_Problem requirements_.
Quote the part of the listing below that begins with the line containing "What do you see at coordinates (268, 764)" and ends with the line containing "center [266, 328].", reproducing those lines without any change.

Stored data entries

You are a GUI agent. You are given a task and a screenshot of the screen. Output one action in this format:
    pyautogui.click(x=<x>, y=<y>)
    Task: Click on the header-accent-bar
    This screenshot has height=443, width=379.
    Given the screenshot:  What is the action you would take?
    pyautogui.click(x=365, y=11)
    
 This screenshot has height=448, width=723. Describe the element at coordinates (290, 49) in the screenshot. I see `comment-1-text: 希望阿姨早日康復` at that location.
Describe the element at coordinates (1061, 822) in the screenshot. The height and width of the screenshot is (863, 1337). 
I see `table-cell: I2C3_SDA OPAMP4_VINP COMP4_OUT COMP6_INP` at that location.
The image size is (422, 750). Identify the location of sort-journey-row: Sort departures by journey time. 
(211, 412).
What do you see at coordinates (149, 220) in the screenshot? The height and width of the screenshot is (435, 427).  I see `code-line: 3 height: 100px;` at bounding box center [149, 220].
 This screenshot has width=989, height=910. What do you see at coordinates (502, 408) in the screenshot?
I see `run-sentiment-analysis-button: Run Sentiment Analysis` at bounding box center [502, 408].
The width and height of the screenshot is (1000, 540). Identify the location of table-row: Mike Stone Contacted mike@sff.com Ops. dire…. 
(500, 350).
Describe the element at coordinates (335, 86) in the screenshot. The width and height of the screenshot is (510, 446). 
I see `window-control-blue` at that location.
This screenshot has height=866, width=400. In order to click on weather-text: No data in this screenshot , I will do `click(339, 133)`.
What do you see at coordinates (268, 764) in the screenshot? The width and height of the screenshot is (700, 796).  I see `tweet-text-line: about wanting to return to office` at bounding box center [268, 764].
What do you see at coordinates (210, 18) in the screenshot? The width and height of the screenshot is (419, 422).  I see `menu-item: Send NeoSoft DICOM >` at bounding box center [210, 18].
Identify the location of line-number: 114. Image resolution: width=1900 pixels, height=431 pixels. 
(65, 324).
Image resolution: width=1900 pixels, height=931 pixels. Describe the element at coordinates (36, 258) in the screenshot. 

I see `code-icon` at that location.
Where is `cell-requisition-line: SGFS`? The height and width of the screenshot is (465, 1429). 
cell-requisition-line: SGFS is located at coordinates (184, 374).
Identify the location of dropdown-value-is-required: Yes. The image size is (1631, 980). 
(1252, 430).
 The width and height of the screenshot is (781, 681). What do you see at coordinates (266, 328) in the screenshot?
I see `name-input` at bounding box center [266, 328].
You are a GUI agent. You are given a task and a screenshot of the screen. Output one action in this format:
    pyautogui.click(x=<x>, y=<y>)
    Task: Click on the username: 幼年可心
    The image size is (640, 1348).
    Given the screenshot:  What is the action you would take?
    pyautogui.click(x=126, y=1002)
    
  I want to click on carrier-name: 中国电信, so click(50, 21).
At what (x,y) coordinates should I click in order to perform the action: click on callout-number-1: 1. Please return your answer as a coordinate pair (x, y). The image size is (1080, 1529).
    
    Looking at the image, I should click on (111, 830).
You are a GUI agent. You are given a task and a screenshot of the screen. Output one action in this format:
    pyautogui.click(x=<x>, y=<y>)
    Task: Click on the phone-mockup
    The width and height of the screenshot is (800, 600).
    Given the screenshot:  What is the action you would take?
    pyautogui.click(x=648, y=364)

_Response to the exercise_.
What do you see at coordinates (268, 764) in the screenshot? The width and height of the screenshot is (700, 796).  I see `tweet-text-line: about wanting to return to office` at bounding box center [268, 764].
What do you see at coordinates (210, 18) in the screenshot? The width and height of the screenshot is (419, 422).  I see `menu-item: Send NeoSoft DICOM >` at bounding box center [210, 18].
Identify the location of line-number: 114. Image resolution: width=1900 pixels, height=431 pixels. 
(65, 324).
Image resolution: width=1900 pixels, height=931 pixels. Describe the element at coordinates (36, 258) in the screenshot. 

I see `code-icon` at that location.
Where is `cell-requisition-line: SGFS`? The height and width of the screenshot is (465, 1429). 
cell-requisition-line: SGFS is located at coordinates (184, 374).
Identify the location of dropdown-value-is-required: Yes. The image size is (1631, 980). 
(1252, 430).
 The width and height of the screenshot is (781, 681). What do you see at coordinates (266, 328) in the screenshot?
I see `name-input` at bounding box center [266, 328].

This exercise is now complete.